Pela dimensão da economia italiana, a terceira do Euro, podemos estar perante uma nova crise das dívidas soberanas, sobretudo dada a vulnerabilidade italiana a um contexto de aumento das taxas de juro por parte do BCE. Esta contingência é tanto maior quanto se verifica ao mesmo tempo que as negociações para o Brexit entraram num impasse e o cenário de um hard Brexit se coloca como cenário cada vez mais provável.

Do lado da política monetária, o fim de 2018 trouxe consigo o fim do programa de estímulos do BCE, a principal resposta da União Europeia à crise financeira global e à crise das dívidas que se lhe seguiu.

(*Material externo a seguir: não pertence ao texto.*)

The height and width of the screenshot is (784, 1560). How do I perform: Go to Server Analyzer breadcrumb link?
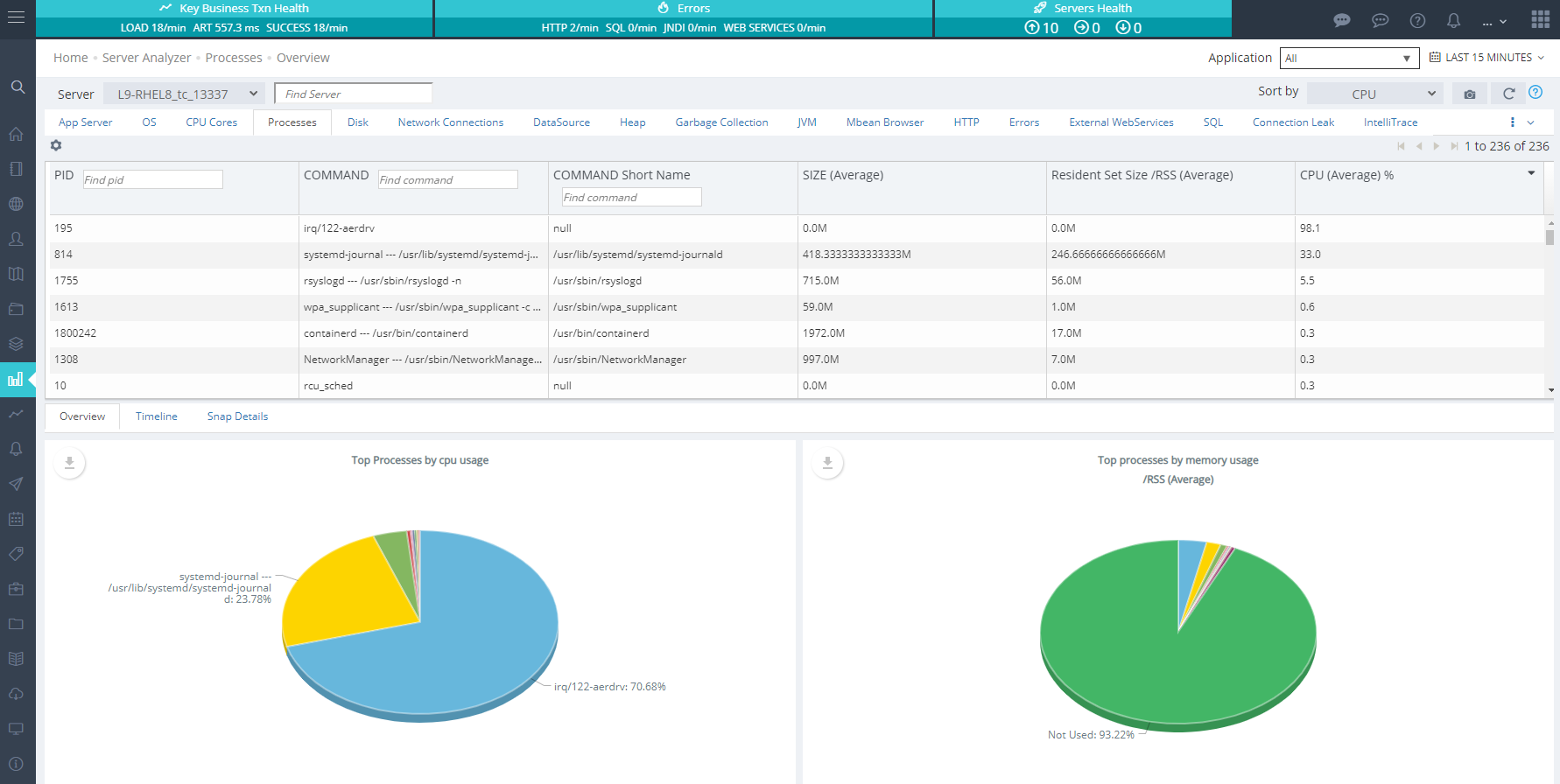pyautogui.click(x=146, y=58)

O ano de 2019 marca o regresso da normalização da política monetária na região, apesar do BCE, muito provavelmente, prolongar em 2019 as taxas de juro baixas e operações de liquidez para que a recuperação ganhe tração.

Em 2019 assistiremos também à mudança de cadeiras no BCE, com a saída de Mário Draghi em Outubro, depois de oito anos à frente do banco central. Os candidatos ao lugar são vários, a começar pelo Presidente do Bundesbank, Jens Weidmann. Mas uma vez que haverá também um novo Presidente da Comissão Europeia e mudará o Colégio de Comissários, é mais certo que a Alemanha canalize os seus esforços políticos para este órgão. Assim, na calha, estão candidatos da Finlândia, França e Irlanda. A confirmar-se um destes últimos, não são expectáveis grandes mudanças na política monetária.

Ano de cautela para os investidores

O posicionamento das gestoras para 2019 é, por tudo isto, mais defensivo e com uma aposta clara em liquidez para garantir flexibilidade da carteira para aproveitar oportunidades específicas, alargamento dos spreads (dívida) e a elevada volatilidade.